• Data records
########
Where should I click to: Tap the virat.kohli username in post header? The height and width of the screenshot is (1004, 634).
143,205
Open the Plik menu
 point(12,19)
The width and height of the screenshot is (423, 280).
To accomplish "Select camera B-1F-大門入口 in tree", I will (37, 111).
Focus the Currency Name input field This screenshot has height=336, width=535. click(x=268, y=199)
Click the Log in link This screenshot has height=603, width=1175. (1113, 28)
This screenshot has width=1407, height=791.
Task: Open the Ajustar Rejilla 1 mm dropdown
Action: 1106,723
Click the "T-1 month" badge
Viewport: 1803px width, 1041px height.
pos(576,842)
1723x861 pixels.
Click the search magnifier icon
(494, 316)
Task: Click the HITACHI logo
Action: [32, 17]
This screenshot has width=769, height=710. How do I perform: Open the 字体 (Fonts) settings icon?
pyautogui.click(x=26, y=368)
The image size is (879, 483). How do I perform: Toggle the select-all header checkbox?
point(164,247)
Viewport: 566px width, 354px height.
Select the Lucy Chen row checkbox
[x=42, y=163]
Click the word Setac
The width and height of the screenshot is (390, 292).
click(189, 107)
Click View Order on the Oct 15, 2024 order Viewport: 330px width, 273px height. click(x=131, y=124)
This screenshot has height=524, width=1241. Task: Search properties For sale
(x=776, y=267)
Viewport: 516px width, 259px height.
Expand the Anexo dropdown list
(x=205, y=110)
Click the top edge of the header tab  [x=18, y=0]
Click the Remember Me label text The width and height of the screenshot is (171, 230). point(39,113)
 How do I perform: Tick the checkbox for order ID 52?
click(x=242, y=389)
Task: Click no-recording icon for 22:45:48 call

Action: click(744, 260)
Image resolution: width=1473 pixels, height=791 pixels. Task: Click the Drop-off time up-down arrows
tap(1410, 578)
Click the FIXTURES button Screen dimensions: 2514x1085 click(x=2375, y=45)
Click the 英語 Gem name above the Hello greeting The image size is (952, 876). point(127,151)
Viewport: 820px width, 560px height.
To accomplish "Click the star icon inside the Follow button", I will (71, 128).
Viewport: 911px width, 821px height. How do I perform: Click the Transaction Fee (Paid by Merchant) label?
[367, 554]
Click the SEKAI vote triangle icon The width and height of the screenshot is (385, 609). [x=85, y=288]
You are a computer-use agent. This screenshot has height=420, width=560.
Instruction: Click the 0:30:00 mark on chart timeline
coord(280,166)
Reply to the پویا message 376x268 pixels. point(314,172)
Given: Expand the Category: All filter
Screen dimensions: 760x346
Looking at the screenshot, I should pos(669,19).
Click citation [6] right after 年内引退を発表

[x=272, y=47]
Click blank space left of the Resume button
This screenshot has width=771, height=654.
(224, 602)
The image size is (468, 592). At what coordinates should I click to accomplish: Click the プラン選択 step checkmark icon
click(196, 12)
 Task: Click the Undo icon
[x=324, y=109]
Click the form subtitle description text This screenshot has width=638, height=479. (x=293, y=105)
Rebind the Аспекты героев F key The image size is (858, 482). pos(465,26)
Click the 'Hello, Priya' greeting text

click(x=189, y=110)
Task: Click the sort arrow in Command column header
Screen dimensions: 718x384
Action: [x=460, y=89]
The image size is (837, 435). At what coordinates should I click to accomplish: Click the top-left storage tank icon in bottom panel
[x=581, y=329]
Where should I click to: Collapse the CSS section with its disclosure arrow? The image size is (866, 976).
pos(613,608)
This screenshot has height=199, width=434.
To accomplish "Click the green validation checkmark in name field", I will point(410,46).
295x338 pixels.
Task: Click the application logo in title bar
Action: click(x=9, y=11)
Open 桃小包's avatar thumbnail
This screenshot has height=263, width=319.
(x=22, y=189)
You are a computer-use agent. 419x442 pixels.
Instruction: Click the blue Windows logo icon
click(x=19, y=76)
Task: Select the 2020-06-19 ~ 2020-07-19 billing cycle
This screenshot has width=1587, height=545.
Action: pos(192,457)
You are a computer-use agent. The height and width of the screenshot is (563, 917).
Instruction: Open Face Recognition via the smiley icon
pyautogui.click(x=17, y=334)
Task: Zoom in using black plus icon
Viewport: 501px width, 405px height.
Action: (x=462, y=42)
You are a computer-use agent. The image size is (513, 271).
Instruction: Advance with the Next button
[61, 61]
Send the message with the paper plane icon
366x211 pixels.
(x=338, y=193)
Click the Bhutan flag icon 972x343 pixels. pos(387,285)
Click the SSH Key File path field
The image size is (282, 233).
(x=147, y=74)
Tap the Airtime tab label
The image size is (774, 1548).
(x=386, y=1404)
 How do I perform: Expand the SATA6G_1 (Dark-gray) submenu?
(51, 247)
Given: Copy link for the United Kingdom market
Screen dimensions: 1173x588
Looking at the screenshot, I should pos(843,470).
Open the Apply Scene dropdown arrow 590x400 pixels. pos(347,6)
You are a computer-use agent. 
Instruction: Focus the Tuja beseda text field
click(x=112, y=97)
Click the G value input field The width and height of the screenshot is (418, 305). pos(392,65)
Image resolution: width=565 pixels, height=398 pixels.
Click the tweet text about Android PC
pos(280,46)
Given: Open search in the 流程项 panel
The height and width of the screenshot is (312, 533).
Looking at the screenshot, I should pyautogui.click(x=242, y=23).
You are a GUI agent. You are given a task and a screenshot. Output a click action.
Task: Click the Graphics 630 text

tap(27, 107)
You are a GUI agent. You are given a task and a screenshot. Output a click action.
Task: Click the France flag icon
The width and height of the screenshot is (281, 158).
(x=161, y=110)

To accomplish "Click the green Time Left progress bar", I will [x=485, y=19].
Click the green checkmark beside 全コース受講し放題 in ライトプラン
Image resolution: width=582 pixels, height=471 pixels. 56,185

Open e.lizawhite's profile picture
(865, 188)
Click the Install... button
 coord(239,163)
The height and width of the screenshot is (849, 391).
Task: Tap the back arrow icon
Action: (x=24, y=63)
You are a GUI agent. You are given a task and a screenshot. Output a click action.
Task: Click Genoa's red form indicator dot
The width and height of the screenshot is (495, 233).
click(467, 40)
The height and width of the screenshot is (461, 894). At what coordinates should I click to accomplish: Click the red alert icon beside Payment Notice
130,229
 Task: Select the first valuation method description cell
########
Please print the records above exactly, leaving nothing out.

• Result
Where should I click to: Tap the virat.kohli username in post header? The height and width of the screenshot is (1004, 634).
143,205
Open the Plik menu
 point(12,19)
The width and height of the screenshot is (423, 280).
To accomplish "Select camera B-1F-大門入口 in tree", I will (37, 111).
Focus the Currency Name input field This screenshot has height=336, width=535. click(x=268, y=199)
Click the Log in link This screenshot has height=603, width=1175. (1113, 28)
This screenshot has width=1407, height=791.
Task: Open the Ajustar Rejilla 1 mm dropdown
Action: 1106,723
Click the "T-1 month" badge
Viewport: 1803px width, 1041px height.
pos(576,842)
1723x861 pixels.
Click the search magnifier icon
(494, 316)
Task: Click the HITACHI logo
Action: [32, 17]
This screenshot has width=769, height=710. How do I perform: Open the 字体 (Fonts) settings icon?
pyautogui.click(x=26, y=368)
The image size is (879, 483). How do I perform: Toggle the select-all header checkbox?
point(164,247)
Viewport: 566px width, 354px height.
Select the Lucy Chen row checkbox
[x=42, y=163]
Click the word Setac
The width and height of the screenshot is (390, 292).
click(189, 107)
Click View Order on the Oct 15, 2024 order Viewport: 330px width, 273px height. click(x=131, y=124)
This screenshot has height=524, width=1241. Task: Search properties For sale
(x=776, y=267)
Viewport: 516px width, 259px height.
Expand the Anexo dropdown list
(x=205, y=110)
Click the top edge of the header tab  [x=18, y=0]
Click the Remember Me label text The width and height of the screenshot is (171, 230). point(39,113)
 How do I perform: Tick the checkbox for order ID 52?
click(x=242, y=389)
Task: Click no-recording icon for 22:45:48 call

Action: click(744, 260)
Image resolution: width=1473 pixels, height=791 pixels. Task: Click the Drop-off time up-down arrows
tap(1410, 578)
Click the FIXTURES button Screen dimensions: 2514x1085 click(x=2375, y=45)
Click the 英語 Gem name above the Hello greeting The image size is (952, 876). point(127,151)
Viewport: 820px width, 560px height.
To accomplish "Click the star icon inside the Follow button", I will (71, 128).
Viewport: 911px width, 821px height. How do I perform: Click the Transaction Fee (Paid by Merchant) label?
[367, 554]
Click the SEKAI vote triangle icon The width and height of the screenshot is (385, 609). [x=85, y=288]
You are a computer-use agent. This screenshot has height=420, width=560.
Instruction: Click the 0:30:00 mark on chart timeline
coord(280,166)
Reply to the پویا message 376x268 pixels. point(314,172)
Given: Expand the Category: All filter
Screen dimensions: 760x346
Looking at the screenshot, I should pos(669,19).
Click citation [6] right after 年内引退を発表

[x=272, y=47]
Click blank space left of the Resume button
This screenshot has width=771, height=654.
(224, 602)
The image size is (468, 592). At what coordinates should I click to accomplish: Click the プラン選択 step checkmark icon
click(196, 12)
 Task: Click the Undo icon
[x=324, y=109]
Click the form subtitle description text This screenshot has width=638, height=479. (x=293, y=105)
Rebind the Аспекты героев F key The image size is (858, 482). pos(465,26)
Click the 'Hello, Priya' greeting text

click(x=189, y=110)
Task: Click the sort arrow in Command column header
Screen dimensions: 718x384
Action: [x=460, y=89]
The image size is (837, 435). At what coordinates should I click to accomplish: Click the top-left storage tank icon in bottom panel
[x=581, y=329]
Where should I click to: Collapse the CSS section with its disclosure arrow? The image size is (866, 976).
pos(613,608)
This screenshot has height=199, width=434.
To accomplish "Click the green validation checkmark in name field", I will point(410,46).
295x338 pixels.
Task: Click the application logo in title bar
Action: click(x=9, y=11)
Open 桃小包's avatar thumbnail
This screenshot has height=263, width=319.
(x=22, y=189)
You are a computer-use agent. 419x442 pixels.
Instruction: Click the blue Windows logo icon
click(x=19, y=76)
Task: Select the 2020-06-19 ~ 2020-07-19 billing cycle
This screenshot has width=1587, height=545.
Action: pos(192,457)
You are a computer-use agent. The height and width of the screenshot is (563, 917).
Instruction: Open Face Recognition via the smiley icon
pyautogui.click(x=17, y=334)
Task: Zoom in using black plus icon
Viewport: 501px width, 405px height.
Action: (x=462, y=42)
You are a computer-use agent. The image size is (513, 271).
Instruction: Advance with the Next button
[61, 61]
Send the message with the paper plane icon
366x211 pixels.
(x=338, y=193)
Click the Bhutan flag icon 972x343 pixels. pos(387,285)
Click the SSH Key File path field
The image size is (282, 233).
(x=147, y=74)
Tap the Airtime tab label
The image size is (774, 1548).
(x=386, y=1404)
 How do I perform: Expand the SATA6G_1 (Dark-gray) submenu?
(51, 247)
Given: Copy link for the United Kingdom market
Screen dimensions: 1173x588
Looking at the screenshot, I should pos(843,470).
Open the Apply Scene dropdown arrow 590x400 pixels. pos(347,6)
You are a computer-use agent. 
Instruction: Focus the Tuja beseda text field
click(x=112, y=97)
Click the G value input field The width and height of the screenshot is (418, 305). pos(392,65)
Image resolution: width=565 pixels, height=398 pixels.
Click the tweet text about Android PC
pos(280,46)
Given: Open search in the 流程项 panel
The height and width of the screenshot is (312, 533).
Looking at the screenshot, I should pyautogui.click(x=242, y=23).
You are a GUI agent. You are given a task and a screenshot. Output a click action.
Task: Click the Graphics 630 text

tap(27, 107)
You are a GUI agent. You are given a task and a screenshot. Output a click action.
Task: Click the France flag icon
The width and height of the screenshot is (281, 158).
(x=161, y=110)

To accomplish "Click the green Time Left progress bar", I will [x=485, y=19].
Click the green checkmark beside 全コース受講し放題 in ライトプラン
Image resolution: width=582 pixels, height=471 pixels. 56,185

Open e.lizawhite's profile picture
(865, 188)
Click the Install... button
 coord(239,163)
The height and width of the screenshot is (849, 391).
Task: Tap the back arrow icon
Action: (x=24, y=63)
You are a GUI agent. You are given a task and a screenshot. Output a click action.
Task: Click Genoa's red form indicator dot
The width and height of the screenshot is (495, 233).
click(467, 40)
The height and width of the screenshot is (461, 894). At what coordinates should I click to accomplish: Click the red alert icon beside Payment Notice
130,229
 Task: Select the first valuation method description cell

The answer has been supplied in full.